Some systems were better designed than others. For instance, the city of Baltimore, which in the early 20th century, was a major industrial port, invested in separate systems for water filtration and runoff and developed a series of natural reservoirs to assure long-term adequate supply. Washington, DC, on the other hand, a smaller, less-industrialized city under the local control of the federal government, did not. The dilatory efforts of skimping on infrastructure such as opting for the combined sewer overflow manifest themselves to this day with every heavy rain, often flooding Constitution Avenue and routinely overwhelming the capacity of Blue Plains Waste Water Treatment Plant.

Add other considerations, such as exponential growth of the Washington metropolitan area, particularly in the last fifty years, spiraling maintenance costs of an aging system, and escalating electricity costs for water filtration, and the whole system appears increasingly frail as significant capital improvements are indefinitely postponed.

Recent events highlight water service vulnerabilities even in the tony parts of Montgomery County, Maryland. Eighteen months ago, River Road just beyond the Beltway in Potomac made national news when a primary water main burst caused stranded motorists to be rescued with the assistance of helicopters. The breech took weeks to repair on this major artery. More recently, in July, the Washington Suburban Sanitation Commission (WSSC) had to impose a ban on all outside residential use and curtailment of inside water use when fissures were detected and repaired on another major water main in Potomac. The ban, to boot, was very ineffectively administered: WSSC targeted a 30% reduction of use; only 14% occurred. On July 25, when a storm knocked out power to the water filtration plant servicing 70% of customer supply in the area, another water rationing edict was imposed until electricity was restored.

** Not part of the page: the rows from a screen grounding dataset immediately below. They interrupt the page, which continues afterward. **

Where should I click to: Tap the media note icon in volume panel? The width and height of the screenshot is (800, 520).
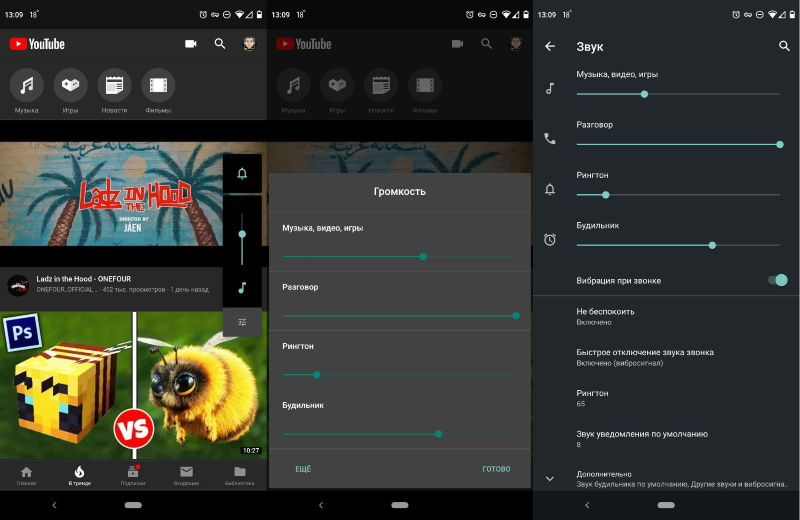[242, 287]
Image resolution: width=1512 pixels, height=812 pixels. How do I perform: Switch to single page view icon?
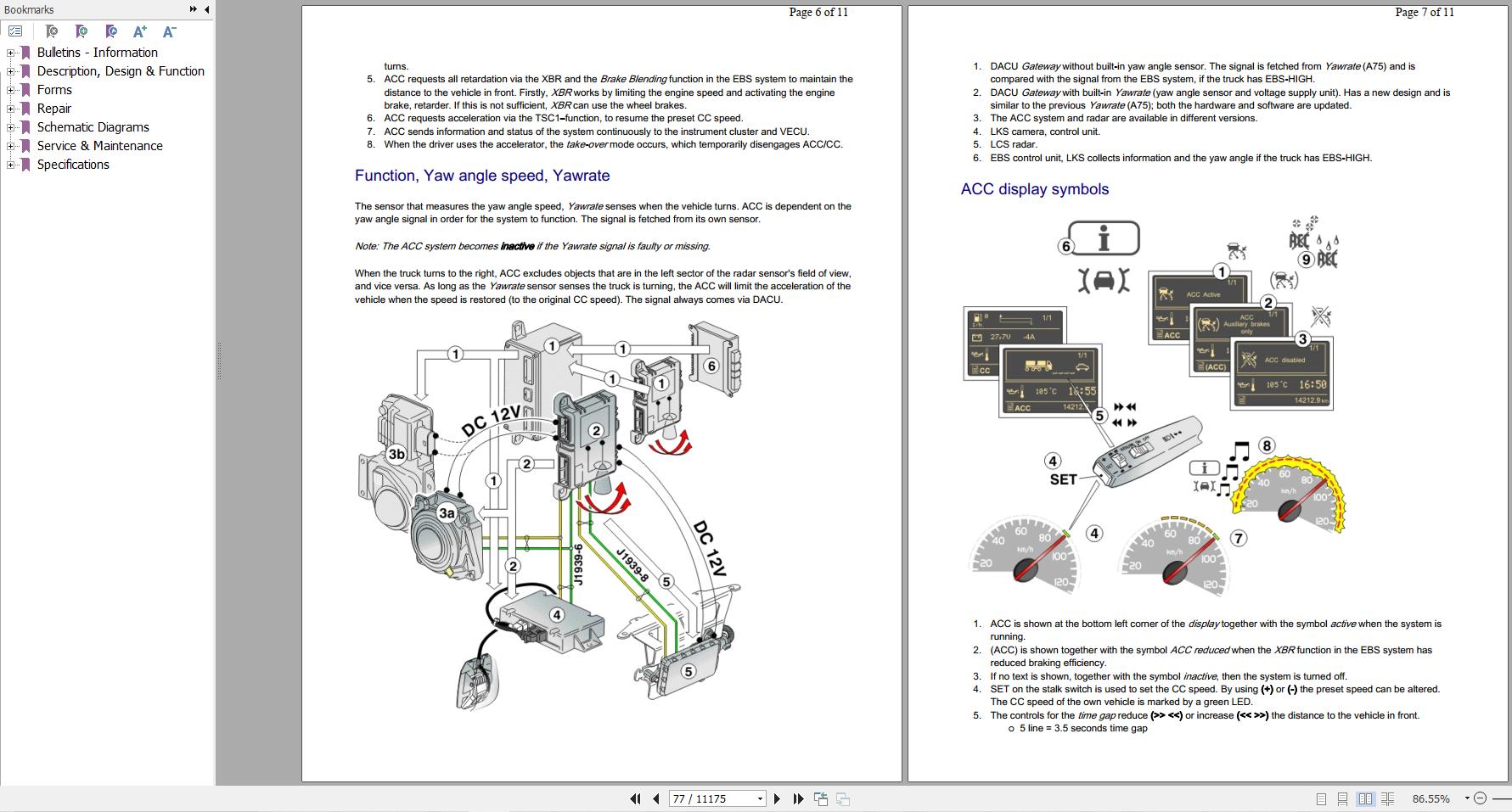(x=1321, y=798)
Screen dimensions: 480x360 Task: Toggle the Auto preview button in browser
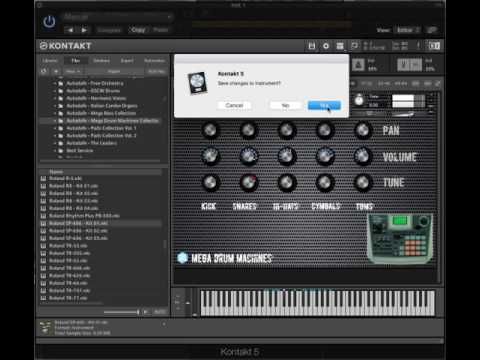coord(160,312)
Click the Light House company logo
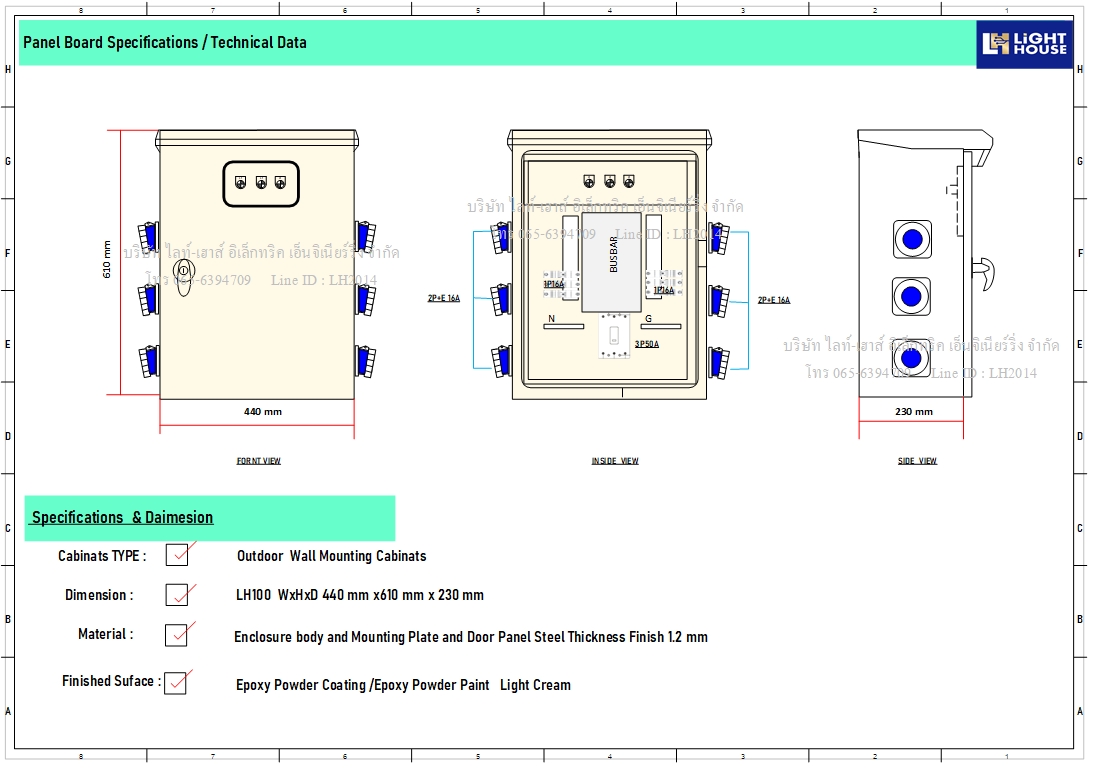 1024,43
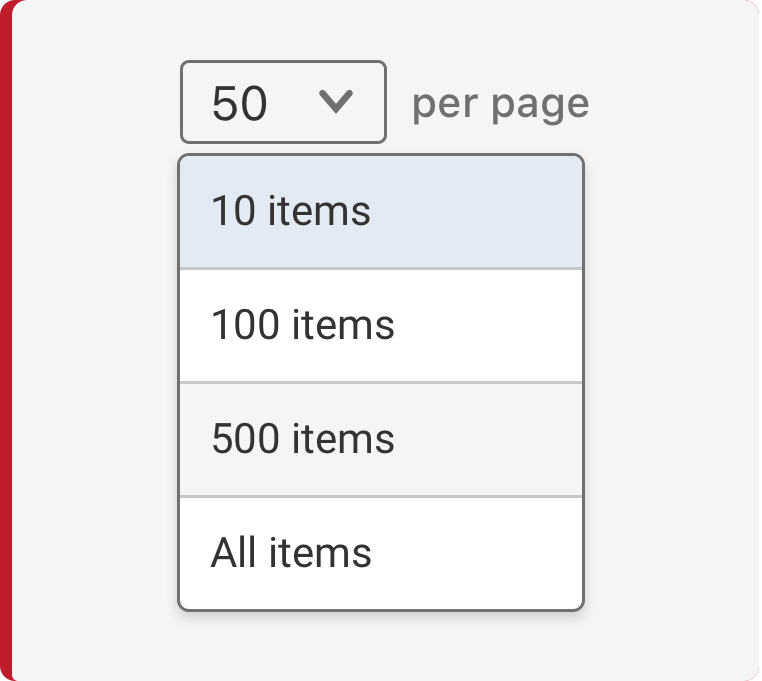
Task: Select the "10 items" option
Action: click(x=380, y=212)
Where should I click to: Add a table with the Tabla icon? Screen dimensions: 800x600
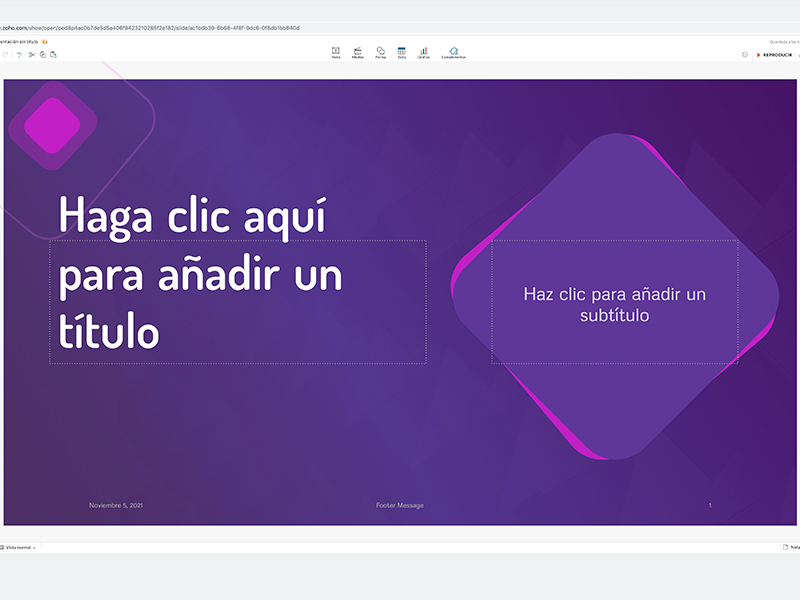(401, 52)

How do we avoid further collapse? First, the issue of increasing unreliability of service and infrastructure has to be joined and elevated in priority by policy leaders, decision makers, and the media both nationally and locally. Only when pervasive public pressure is expressed, will politicians and utility administrators seriously address long-term capital investment. Perhaps You Tube streaming of videos excavating century-old rotting wooden pipes carrying water under the upscale retail district of Bethesda might do the trick.

Second, once the public’s attention has been properly focused, an expert assessment of the real costs of providing filtrated water under the current system is needed; no ratepayer in the U.S., or for that matter in the world, pays close to full cost. This stark reality must be fully understood before rates can be appropriately adjusted.

Third, with drastic increases in water/sewer fees looming, we should reexamine comprehensively how drinking water is regulated and metered. For instance, throughout the U.S., of all the water regulatory subject to filtration, only 3% is actually used for drinking. This dynamic is unsustainable. With the aid of modern technology, individual customers should have greater control and input over the filtered water they use.

Likewise, modern technology could help bring the customer water meter into the 21st century. Given that an ever-increasing component of water filtration expense is electricity and given that electric rates vary with supply and demand, so should water rates be similarly charged and metered. With meter upgrades, the wise user can more directly manage his water bill.

Finally, as the recent storm damage has demonstratively reminded us, the electric and water utilities are too closely linked, particularly water filtration with power generation, making both systems vulnerable to the same disrupting event, natural or otherwise.

We may not be floating in the salty ocean as the ancient mariner, but we could end up just as thirsty.

Alex Beehler is the Assistant Deputy Under Secretary of Defense (Environment, Safety & Occupational Health) at the United States Department of Defense.